Ecommerce Downtime and how to avoid it

I often get asked how much you should expect to pay to host, for example, a Magento Website. As with many similar questions the answer is “it depends”…. A range of factors will drive your decision in terms of the appropriate environment for your Magento build including traffic volume, integration with external systems, volume of products and number of concurrent users you expect to support on the Magento Admin System to name a few.

Although it’s difficult to put a figure on this I would say that the old adage “you get what you pay for” is often very true. Although what you need will vary this is often an area where companies look to save money, which I believe can be a big mistake.

Two major considerations which are often not given sufficient focus when selecting a provider in this area are uptime and performance. Performance is often given a great deal of focus by business owners, however I would argue uptime is just as important, this is why.

Uptime Guarantees

For many years I have been creating service level agreements stating our targeted uptime for client sites. On many occasions I have drawn up agreements which offer uptime guarantees of anywhere between 99.5% and 99.9%. These metrics sound great at face value and when most companies hear their service provider is agreeing to provide uptime of more than 99.5% they think “problem solved as long as they are hitting that” and move on.

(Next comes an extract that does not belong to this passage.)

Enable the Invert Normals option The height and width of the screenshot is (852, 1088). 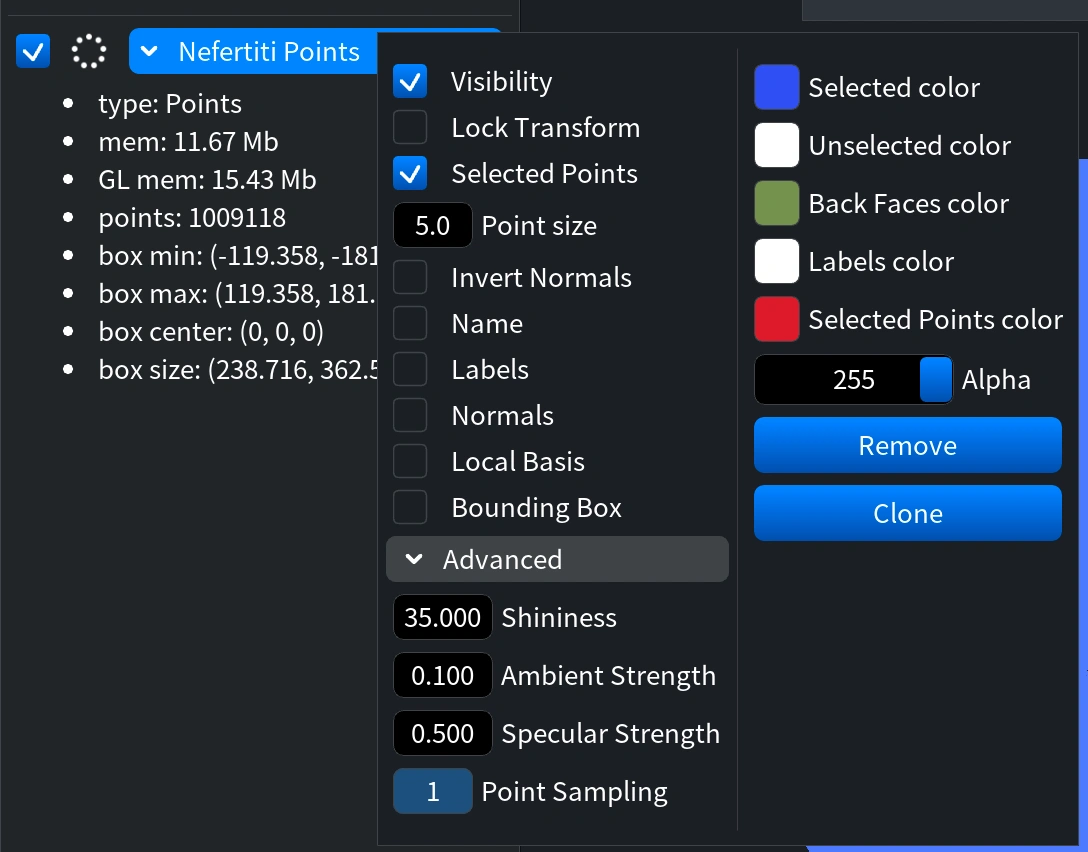410,278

Those companies would be well advised to look at these guarantees in more detail, both in term of how the downtime is measured and what the effect of the downtime on revenue will be.
Lets take for example a medium ecommerce business turning over £3 Million online (average daily revenue £8219) via their website. The following table shows the downtime and associated lost revenue with this downtime (assuming the downtime occurs during a period of average sales).

Percentage Uptime Downtime hours per year Direct revenue loss
99.9% 8.76 £3,000
99.8 17.52 £6,000
99.7 26.28 £9,000
99.6 35.04 £12,000
99.5 43.8 £15,000

This should make those who feel comforted by the fact that they have been offered 99.7% uptime on their website take notice and take this metric as seriously as site performance.
Clearly the actual lost revenue is likely to be higher, particularly in cases where downtime relates to inadequate resources on the server as downtime is more likely to occur when the server experiences high traffic.
Another important note is that downtime not only causes lost revenue, it also reduces your Google ranking and damage customer loyalty.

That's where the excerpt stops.